There will be a bunch of is there


----------



## Bostonian (Apr 18, 2015)

nice look forward to seeing everyone there


----------



## mishka (Apr 18, 2015)

anybody  interesting in carpool?


----------



## Cannonball (Apr 18, 2015)

Half hour ago it was sunny and 60 at Cannon as I drove by.  Right now it is pouring with thunder and lightning. Can see and hear it from Lincoln, but we are just outside the storm band. Really wild!  I'm out walking my dog but thunder and wind are barreling down from the Notch.


----------



## Cannonball (Apr 18, 2015)

.... So much for that!  Didn't get back to the car in time. Got caught in it in Lincoln.
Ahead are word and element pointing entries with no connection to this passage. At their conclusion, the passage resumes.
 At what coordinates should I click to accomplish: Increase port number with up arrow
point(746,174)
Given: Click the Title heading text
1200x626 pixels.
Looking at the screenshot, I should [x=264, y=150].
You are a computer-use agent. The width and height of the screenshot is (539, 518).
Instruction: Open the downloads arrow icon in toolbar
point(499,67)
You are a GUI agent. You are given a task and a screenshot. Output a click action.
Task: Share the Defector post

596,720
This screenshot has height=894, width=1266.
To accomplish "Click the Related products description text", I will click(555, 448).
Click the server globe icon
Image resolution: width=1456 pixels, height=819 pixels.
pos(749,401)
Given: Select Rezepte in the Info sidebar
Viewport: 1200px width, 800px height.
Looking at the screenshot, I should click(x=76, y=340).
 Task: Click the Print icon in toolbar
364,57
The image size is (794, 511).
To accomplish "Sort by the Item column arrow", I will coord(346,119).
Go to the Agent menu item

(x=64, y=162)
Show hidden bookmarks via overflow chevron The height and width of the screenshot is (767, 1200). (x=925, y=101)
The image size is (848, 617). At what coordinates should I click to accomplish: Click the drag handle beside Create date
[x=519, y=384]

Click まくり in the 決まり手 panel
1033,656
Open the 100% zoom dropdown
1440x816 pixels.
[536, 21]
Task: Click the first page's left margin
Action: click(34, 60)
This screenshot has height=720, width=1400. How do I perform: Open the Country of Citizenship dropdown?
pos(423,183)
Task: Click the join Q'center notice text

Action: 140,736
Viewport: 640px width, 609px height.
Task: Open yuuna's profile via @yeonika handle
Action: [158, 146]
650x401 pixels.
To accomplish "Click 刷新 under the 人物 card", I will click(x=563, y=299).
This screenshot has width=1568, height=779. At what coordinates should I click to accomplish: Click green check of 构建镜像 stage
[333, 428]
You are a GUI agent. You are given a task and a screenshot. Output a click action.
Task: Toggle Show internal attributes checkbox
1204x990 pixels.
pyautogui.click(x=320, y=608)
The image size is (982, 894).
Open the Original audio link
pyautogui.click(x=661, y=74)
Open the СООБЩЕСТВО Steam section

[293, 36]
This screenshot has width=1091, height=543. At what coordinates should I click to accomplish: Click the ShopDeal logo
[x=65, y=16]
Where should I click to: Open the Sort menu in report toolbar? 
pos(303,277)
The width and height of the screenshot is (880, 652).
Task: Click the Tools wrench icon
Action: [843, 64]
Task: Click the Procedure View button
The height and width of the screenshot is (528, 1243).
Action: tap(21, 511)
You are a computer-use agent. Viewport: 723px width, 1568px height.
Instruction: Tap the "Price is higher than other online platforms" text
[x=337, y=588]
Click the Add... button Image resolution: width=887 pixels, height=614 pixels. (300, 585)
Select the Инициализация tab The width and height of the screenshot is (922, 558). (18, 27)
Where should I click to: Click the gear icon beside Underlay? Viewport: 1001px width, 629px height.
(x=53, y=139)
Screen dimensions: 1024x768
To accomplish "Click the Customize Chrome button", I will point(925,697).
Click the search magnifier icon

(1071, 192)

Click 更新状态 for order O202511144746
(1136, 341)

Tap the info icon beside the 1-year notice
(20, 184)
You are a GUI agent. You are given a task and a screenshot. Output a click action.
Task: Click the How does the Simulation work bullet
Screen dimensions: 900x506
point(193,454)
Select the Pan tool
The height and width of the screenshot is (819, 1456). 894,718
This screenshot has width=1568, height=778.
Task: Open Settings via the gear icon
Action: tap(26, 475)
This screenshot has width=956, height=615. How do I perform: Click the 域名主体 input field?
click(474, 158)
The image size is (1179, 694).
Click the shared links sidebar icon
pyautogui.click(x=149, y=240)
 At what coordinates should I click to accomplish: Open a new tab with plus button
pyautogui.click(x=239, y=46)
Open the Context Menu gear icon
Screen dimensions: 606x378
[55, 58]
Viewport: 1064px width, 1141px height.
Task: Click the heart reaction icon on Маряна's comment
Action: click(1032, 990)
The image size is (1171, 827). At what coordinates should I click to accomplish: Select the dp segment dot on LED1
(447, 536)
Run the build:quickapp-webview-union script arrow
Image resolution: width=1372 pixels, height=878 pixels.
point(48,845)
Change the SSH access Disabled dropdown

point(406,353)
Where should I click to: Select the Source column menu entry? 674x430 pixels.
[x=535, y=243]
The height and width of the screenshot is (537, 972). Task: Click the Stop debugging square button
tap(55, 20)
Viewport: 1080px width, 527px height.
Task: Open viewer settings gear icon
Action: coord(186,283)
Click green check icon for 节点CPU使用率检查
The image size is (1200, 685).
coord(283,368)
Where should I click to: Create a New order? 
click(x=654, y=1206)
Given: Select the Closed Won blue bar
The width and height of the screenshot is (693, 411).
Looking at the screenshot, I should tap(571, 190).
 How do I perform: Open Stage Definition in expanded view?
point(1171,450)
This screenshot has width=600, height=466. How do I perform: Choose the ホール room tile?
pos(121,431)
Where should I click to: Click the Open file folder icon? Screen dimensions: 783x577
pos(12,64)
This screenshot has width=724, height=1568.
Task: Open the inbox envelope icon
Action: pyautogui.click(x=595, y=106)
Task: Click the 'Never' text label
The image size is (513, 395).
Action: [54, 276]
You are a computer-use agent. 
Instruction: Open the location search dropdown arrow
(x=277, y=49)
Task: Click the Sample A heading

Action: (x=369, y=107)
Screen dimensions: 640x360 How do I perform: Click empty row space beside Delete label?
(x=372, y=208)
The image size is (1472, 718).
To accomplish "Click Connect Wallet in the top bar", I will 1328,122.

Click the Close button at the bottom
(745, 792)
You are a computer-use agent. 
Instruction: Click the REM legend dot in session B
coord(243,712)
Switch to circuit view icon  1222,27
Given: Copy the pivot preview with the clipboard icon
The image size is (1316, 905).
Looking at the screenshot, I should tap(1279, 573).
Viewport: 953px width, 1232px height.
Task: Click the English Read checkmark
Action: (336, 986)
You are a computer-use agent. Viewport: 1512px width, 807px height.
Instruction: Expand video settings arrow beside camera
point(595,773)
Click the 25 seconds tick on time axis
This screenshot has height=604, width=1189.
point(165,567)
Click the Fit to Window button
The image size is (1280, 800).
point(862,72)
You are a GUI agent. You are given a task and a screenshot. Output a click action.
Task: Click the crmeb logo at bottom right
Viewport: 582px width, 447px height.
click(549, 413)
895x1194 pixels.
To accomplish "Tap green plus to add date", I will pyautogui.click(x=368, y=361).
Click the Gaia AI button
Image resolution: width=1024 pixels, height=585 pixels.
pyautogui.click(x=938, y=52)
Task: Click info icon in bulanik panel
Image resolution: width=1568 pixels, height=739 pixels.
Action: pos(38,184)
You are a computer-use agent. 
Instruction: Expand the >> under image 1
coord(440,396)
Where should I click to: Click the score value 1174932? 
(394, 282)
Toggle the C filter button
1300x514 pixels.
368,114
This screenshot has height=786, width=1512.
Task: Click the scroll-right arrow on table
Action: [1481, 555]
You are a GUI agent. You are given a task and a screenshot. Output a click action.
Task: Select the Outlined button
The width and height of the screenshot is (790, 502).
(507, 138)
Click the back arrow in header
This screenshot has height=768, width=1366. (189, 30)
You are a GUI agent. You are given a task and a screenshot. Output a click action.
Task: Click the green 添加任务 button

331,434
Sideways rain


----------



## dlague (Apr 20, 2015)

Cannonball said:


> .... So much for that!  Didn't get back to the car in time. Got caught in it in Lincoln. Sideways rain



We almost did not ski on Saturday since we would not have made it there until 11 and the weather report predicted thunderstorms around 1.  However, as my wife generally says, we have a seasons pass so even if we ski for two hours - who cares.  So we headed up to Cannon and skied from 11 to 2:45.  It was awesome.  Stopped at the Ski Museum around 3 and came out to lightning and thunder and crazy winds.  Timing is everything.  Glad we went both Saturday and Sunday.  It was nice seeing several from AlpineZone on Sunday!


----------



## Puck it (Apr 20, 2015)

Driving up on Sunday.  Right before Tripoli Rd exit.  There was a large number of trees down and laying in one direction.  Looks like it might have been a microburst.


----------